Connecticut Post (Sunday)

Yale falls to Harvard in wild finish

- By Michael Fornabaio mfornabaio@ctpost.com; @fornabaioc­tp

NEW HAVEN — Wande Owens broke up the Harvard pass on first down from the Yale 12. Dathan Hickey denied Harvard’s Adam West the ball on second down. And Yale was two plays away from finishing off yet another comeback win against Harvard.

Third down? Third down turned this into yet another dramatic Yale-Harvard finish, and 22 seconds later, it sent another torrent of spectators onto the field at the Yale Bowl, delirious rather than defiant this time.

Harvard quarterbac­k Luke Emge found Kym Wimberly in the back-left corner of the end zone on third down to lift the Crimson to a 34-31 win over Yale in front of a crowd of 49,500 in the teams’ 137th meeting.

Yale couldn’t have defended it any better, Harvard coach Tim Murphy said, but Wimberly still came down with it.

“They made a play at the end of the game. They made a play on third down in the corner of the end zone with no timeouts left, and that was the difference in the game,” Yale coach Tony Reno said.

“We had an opportunit­y to put the game away, get a first down, and we didn’t.”

That was with a minute to go. Harvard was out of timeouts, down four points. Yale faced fourth-and-1 at the Harvard 34, called timeout, and then turned over the ball on downs after an incomplete pass.

The calculus there involved going into the wind, so the Bulldogs knew they were out of Jack Bosman’s field-goal range. A Bosman punt might’ve gained a few yards, but Reno liked their chances to get the yard they needed with quarterbac­k Nolan Grooms. Murphy said he wasn’t really surprised, that the analytics in a spot like that say the decision could go either way.

Either way, Emge and Wimberly connected three plays later for 42 yards to get to the Yale 12. Wimberly led Harvard in receptions coming in, but he’d only caught one ball going into the last series.

“He’s just the nicest kid, the toughest kid, the most resilient kid, and he was really banged up. We didn’t think he was going to play today,” Murphy said.

“For him to come down the stretch and make those clutch plays is something you won’t forget.”

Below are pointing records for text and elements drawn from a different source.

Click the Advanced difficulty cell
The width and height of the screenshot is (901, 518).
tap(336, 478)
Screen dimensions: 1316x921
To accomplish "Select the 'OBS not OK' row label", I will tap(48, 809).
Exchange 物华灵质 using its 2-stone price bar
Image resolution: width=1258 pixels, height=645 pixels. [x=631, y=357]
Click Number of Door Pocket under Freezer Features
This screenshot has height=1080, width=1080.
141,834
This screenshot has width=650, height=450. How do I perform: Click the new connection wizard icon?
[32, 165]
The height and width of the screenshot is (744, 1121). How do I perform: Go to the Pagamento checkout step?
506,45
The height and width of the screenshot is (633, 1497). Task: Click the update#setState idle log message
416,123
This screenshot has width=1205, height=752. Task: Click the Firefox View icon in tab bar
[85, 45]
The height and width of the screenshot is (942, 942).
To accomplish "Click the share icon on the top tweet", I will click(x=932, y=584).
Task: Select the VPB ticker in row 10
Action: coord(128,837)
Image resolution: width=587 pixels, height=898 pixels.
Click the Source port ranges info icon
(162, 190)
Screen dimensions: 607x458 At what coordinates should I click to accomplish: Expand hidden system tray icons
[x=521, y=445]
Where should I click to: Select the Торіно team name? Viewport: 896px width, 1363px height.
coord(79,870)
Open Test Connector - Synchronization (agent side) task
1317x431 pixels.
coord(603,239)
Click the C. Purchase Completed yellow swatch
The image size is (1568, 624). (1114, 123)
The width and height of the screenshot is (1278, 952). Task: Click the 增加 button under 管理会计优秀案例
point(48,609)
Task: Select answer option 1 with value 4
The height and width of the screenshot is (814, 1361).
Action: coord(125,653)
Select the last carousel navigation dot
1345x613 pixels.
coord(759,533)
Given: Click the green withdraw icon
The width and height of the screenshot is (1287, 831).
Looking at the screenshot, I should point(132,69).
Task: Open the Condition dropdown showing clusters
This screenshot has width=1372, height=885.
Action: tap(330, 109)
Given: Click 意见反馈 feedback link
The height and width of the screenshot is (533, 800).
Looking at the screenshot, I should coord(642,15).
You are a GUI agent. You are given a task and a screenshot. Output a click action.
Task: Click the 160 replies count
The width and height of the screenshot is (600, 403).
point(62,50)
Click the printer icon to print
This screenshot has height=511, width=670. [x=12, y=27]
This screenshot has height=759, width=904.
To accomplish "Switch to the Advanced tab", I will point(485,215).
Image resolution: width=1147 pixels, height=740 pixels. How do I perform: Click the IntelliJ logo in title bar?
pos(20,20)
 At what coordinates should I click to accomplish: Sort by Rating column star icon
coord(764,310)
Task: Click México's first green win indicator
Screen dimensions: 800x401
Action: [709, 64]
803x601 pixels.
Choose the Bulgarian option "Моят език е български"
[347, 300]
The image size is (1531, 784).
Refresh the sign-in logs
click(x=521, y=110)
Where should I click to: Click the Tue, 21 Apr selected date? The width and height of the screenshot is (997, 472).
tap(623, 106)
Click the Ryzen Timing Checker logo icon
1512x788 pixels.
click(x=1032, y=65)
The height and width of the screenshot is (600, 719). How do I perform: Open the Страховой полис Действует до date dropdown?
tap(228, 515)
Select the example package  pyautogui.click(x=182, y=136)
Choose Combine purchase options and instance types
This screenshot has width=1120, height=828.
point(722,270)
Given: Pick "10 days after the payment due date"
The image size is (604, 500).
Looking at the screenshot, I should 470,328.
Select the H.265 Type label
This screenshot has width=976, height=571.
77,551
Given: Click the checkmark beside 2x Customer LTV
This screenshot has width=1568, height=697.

It was another unforgetta­ble finish, the second in a row in The Game. The Crimson led by 17 in the fourth quarter two years ago in a game delayed almost an hour by a protest at halftime, with students and others occupying the field at the Bowl. Yale came back to win at dusk in double overtime.

And when Grooms found David Pantelis for a 27-yard touchdown with 7:48 to play Saturday, taking Yale’s first lead since 7-0, it seemed the Bulldogs had recreated some magic, in daylight this time.

But Murphy exhorted his team not to quit, and they finished a season of whatmight-have-been with a bang.

Harvard was 5-0 before an overtime loss to Princeton in which the Ivy League admitted the officials erred in not allowing a two-point conversion to stand. It lost to Dartmouth the week after.

“Knowing what we know, our kids are actually one play away from a 10-0 season,” Murphy said.

“We couldn’t have asked for a better storybook, makethings-right ending. I’ve been in many wild and wooly Harvard-Yale games, and this might have been the most wild and wooliest.”

Dartmouth and Princeton shared the Ivy League title. Harvard (8-2, 5-2) finished third.

The Bulldogs (5-5, 4-3) tied Columbia for fourth.

The athleticis­m of Grooms, the sophomore who took over at quarterbac­k at midseason, extended plays, Murphy and Harvard captain Jordan Hill both said. There were three intercepti­ons, but there were also moments like his touchdown pass late in the first half, when Grooms spun away from pressure, ran to the left sideline and found J.J. Howland.

Running back Spencer Alston ran for 74 yards on 19 carries; on the go-ahead drive, he’d turned thirdand-18 into a 26-yard gain. And Zane Dudek, a big piece of the Bulldogs’ 2017 and 2019 championsh­ip teams, came back from injury with five rushes for 30 yards.

“There’s only two classes in Yale history in the last 40 years that have walked out of here with two Ivy championsh­ips,” Reno said, and the other was the class that graduated before this one.

“These guys did an amazing job of setting the program up for success, having success while they’re here and setting us for the future.”

When the final Yale attempt at a lateral ended, fans rushed from the visitors’ side to join the Crimson celebratio­n. Several Yale players, including captain John Dean, lingered on the other side.

“For me, unfortunat­ely, it’s my last time playing out there,” Dean said. “I just wanted a last few moments out there.

“My class had a lot of success here. It’s not all bad times. We’ve had good times here, too. By no means does this define what we’ve done over the past four years.”